Turn the rows starting at the line that contains "coordinates (564, 509)." and ending at the line that contains "pyautogui.click(x=606, y=1143)" into a JSON list of strings, one string per line, leaving out blank lines.

*** Dataset entries ***

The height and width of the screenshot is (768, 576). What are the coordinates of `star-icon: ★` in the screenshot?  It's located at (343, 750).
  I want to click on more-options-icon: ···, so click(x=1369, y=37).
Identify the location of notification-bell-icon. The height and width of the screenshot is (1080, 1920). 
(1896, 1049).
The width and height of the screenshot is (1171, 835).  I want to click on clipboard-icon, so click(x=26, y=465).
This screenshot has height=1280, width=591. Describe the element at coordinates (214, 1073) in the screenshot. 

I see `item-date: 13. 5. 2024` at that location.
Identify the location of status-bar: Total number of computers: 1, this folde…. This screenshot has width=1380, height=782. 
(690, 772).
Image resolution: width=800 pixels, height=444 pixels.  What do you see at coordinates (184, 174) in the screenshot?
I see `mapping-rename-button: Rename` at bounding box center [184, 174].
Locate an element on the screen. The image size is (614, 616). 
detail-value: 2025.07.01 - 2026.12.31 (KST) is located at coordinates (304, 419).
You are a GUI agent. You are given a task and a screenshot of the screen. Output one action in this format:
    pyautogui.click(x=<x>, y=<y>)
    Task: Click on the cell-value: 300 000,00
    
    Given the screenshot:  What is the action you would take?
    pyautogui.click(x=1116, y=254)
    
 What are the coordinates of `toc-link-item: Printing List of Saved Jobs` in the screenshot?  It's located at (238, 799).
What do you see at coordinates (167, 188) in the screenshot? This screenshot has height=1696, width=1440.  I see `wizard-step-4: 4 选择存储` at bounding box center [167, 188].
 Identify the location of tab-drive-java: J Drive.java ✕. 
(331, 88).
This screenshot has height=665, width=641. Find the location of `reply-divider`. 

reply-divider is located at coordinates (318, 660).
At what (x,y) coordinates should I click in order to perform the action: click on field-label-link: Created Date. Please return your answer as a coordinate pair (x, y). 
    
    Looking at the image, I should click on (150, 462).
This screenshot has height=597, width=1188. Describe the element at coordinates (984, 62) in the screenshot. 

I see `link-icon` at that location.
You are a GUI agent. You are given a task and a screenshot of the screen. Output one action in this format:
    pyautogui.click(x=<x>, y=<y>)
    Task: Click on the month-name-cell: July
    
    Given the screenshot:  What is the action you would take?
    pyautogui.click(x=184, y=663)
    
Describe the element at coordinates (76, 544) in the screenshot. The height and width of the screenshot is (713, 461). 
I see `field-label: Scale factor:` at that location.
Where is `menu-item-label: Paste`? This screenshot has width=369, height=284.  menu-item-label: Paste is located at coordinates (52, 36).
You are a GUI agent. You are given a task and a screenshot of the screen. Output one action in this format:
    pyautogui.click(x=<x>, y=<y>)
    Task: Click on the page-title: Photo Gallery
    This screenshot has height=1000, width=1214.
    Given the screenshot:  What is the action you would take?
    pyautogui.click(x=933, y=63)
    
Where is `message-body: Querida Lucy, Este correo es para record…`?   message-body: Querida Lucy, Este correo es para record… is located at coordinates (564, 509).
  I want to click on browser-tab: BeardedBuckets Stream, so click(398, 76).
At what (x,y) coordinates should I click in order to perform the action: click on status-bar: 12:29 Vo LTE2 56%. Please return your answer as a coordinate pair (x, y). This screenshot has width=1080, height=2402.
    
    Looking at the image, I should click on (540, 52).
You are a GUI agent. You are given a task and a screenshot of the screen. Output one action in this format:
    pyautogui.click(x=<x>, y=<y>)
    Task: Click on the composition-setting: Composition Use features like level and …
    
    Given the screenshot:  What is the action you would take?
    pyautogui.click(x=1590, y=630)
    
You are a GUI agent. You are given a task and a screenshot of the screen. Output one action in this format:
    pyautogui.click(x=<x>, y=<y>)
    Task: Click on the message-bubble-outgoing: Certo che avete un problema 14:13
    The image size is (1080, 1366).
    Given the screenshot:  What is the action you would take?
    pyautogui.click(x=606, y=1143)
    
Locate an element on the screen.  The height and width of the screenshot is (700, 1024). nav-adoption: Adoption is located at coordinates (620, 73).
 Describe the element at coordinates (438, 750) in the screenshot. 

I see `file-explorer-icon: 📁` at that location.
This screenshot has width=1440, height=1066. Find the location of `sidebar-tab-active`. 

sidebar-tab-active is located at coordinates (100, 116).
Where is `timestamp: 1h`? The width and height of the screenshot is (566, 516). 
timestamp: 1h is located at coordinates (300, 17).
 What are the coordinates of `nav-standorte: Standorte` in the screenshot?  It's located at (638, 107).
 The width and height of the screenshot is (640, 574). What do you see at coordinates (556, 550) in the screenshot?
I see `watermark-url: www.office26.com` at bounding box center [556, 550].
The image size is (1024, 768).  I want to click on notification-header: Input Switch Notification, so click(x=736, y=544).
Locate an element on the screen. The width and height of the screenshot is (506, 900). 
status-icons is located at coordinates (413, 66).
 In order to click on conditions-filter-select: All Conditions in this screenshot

***

- **Your response**
[
  "Where is `message-body: Querida Lucy, Este correo es para record…`?   message-body: Querida Lucy, Este correo es para record… is located at coordinates (564, 509).",
  "  I want to click on browser-tab: BeardedBuckets Stream, so click(398, 76).",
  "At what (x,y) coordinates should I click in order to perform the action: click on status-bar: 12:29 Vo LTE2 56%. Please return your answer as a coordinate pair (x, y). This screenshot has width=1080, height=2402.",
  "    Looking at the image, I should click on (540, 52).",
  "You are a GUI agent. You are given a task and a screenshot of the screen. Output one action in this format:",
  "    pyautogui.click(x=<x>, y=<y>)",
  "    Task: Click on the composition-setting: Composition Use features like level and …",
  "    Given the screenshot:  What is the action you would take?",
  "    pyautogui.click(x=1590, y=630)",
  "You are a GUI agent. You are given a task and a screenshot of the screen. Output one action in this format:",
  "    pyautogui.click(x=<x>, y=<y>)",
  "    Task: Click on the message-bubble-outgoing: Certo che avete un problema 14:13",
  "    The image size is (1080, 1366).",
  "    Given the screenshot:  What is the action you would take?",
  "    pyautogui.click(x=606, y=1143)"
]